Jun 08, 2006 11:12
okay so this weekend has been crazy. everything has just now caught up with me and i really dont know what to do with everything. and somehow i always seem to take it out on the people(or person) that i love.
i went up to Saginaw on monday to registure for classes... me.. registuring for college classes.. it just seems sooo.. weird. and scary. it still doesnt seem like im this far ahead. like i should be going back to high school in august instead of moving and hour and a half away. so im taking 4 classes, 12 credit hours. my first class doesnt start till 1pm.. which is kinda cool i guess. i get to sleep in. but im in a stupied math class that doesnt even count towards graduation. its just to recap on all of the math ive learned.. i guess. im also taking 2 english classes. one is for reading or something and the other one for writing or somthing. then i have my biology class. this is the one that im scared for. (im going into pre-med if you all didnt know). but this class doesnt start till 5:20 and on thursdays doesnt even get out till 8:50 P.M. i think im gonna change that. i dont know if i like it to much. but me n brandy have the same classes, not at the same time or the same professors, but we do have the same classes.. which makes me extremely happy. but i made 2 new friends at orientation. which i was happy about. that was kinda cool.
then me and my mom were talking about next year and how i want to come home every other weekend and she was trying to talk me out of it. i want to come home that much to see my boyfriend.. i am going to miss him greatly and i want to see him. but i dont want to come to my home. thats they whole point of moving an hour away, is to just get away from my mother. and the other reason that i was goin to come home everyother weekend was because i was gonna bowl on a league with jon n them. idk its stupied of me for even thinking like this but whenever jon says hey lets do something or i need you then i hop skip and jump just so i can be there. idk a part of me doesnt want to give up haveing my boys around because they are like brothers to me. i still love them. but then again im so sick of being treated like shit and getting blown off all the time. so screw them. im not going to be in their stupied bowling thing. im gonna come down as much as possible to be with my boyfriend. but other then that screw them.

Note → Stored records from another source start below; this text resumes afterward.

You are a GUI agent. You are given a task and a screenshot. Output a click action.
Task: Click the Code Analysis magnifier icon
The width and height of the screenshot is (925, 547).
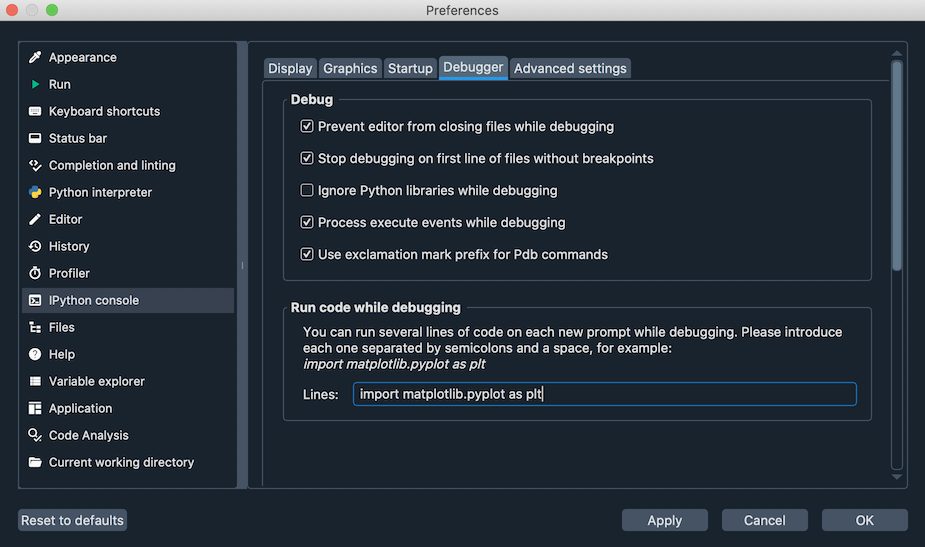35,435
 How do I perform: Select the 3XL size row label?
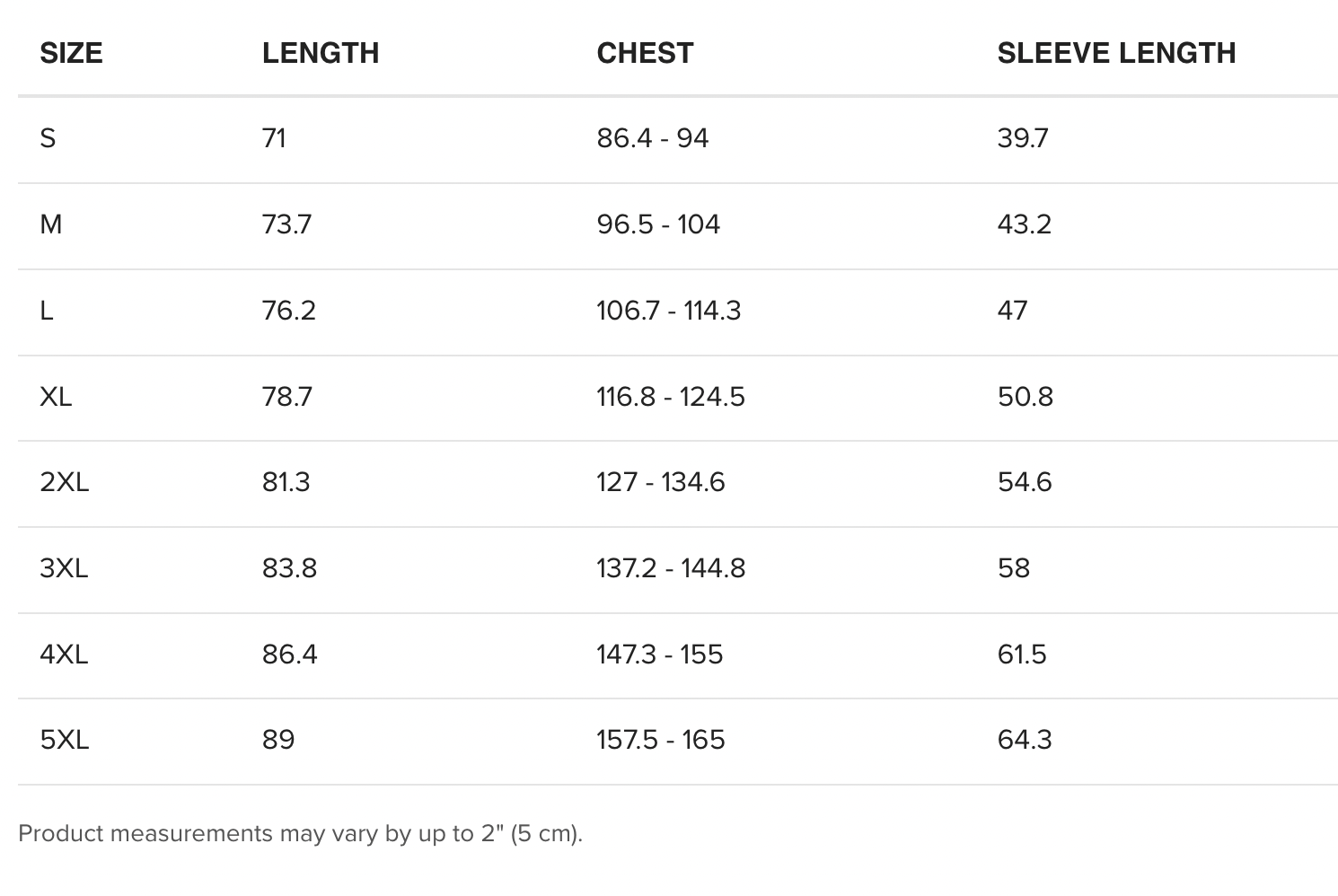(x=64, y=568)
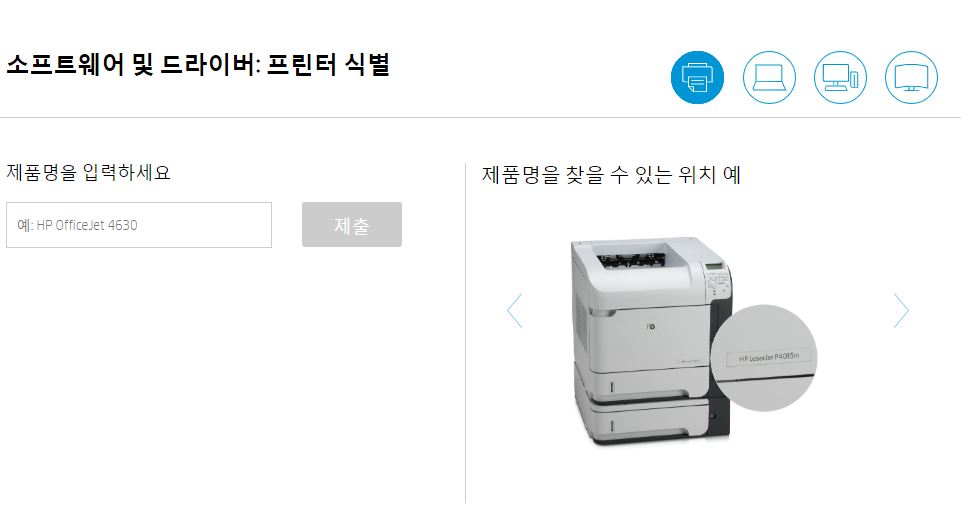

then theres the thing with the girls. i love love love them to death but i dont want to deal with everyone elses drama. i want to help as much as i can to make you feel better but i dont want to be the little transfer girl. i hate being that person. something bad always happeneds. im sick of my friends not being my friends when i need them. and always sticking with one friend, then when something happeneds they pick a totally new person to follow around and call all the time. im sick of feeling not wanted or loved or appreciated or listened to. expecially by my family. i feel like they cant wait to get rid of me. it seems like nothing is going right for me. my uncle who i never ever get to see isnt even comming to my openhouse. then my aunt didnt even want to come to my commencements. when things are suppost to be about me someone always has to take the glory. i know that is selfish but i would like to be recognized sometimes. i want to be the one that everyone is proud of. it just gets fustraiting after a while.
the all night grad party was soo much fun! the most fun ive had sense prom.(which wasnt really all that long ago). but i think i strained a muscle in my neck from on of the toys that they had set up and i seriously couldnt move my head. it hurt so bad i thought i was gonna have to have like a neck brace or something. well i am a complainer.. a big one... if you havent figured that one out already, and me being me i just want some simpathy from the one person that it matters the most from. but i never get it. i always get jokes and teeses and taunts, and ohh poor baby, get over it. i just want some love. im needy. i cant help that. im not needy all the time, so just every once in a while, show me some love. send me something, buy me something out of the ordinary, or dont even buy it, pluck a flower from someones garden, or something. thats why i always think that way that i think when we fight. because things seem weird and i never get the cute stuff anymore so i never know how you feel. i mean i know how you feel but i just dont know for sure, ya know.
ug i just hate getting everything bottled up to where i get bitchy. im sorry. and im sorry you all have to read throu this.. if you even did. my life isnt really all that bad. i just dont see the reason for this thing other then to just let everything out when i dont know who else to let it all out to.
oh and to the class of 2006 i will miss you all tremendously. you all played a major roll in my life and shaping me to who i am today. and there are no words to thank you. its just life i guess. i hope everyone goes and becomes successful, i believe in everyone of you. dont give up, fight strong, dont hold grudges, love with all or heart, mistakes are just lessons learned.. its okay to make them, and if you all ever need anything i have an open door at SVSU and a phone that stays on all the time. hopeing that you will return the favor someday. good luck and ill see you all in the future.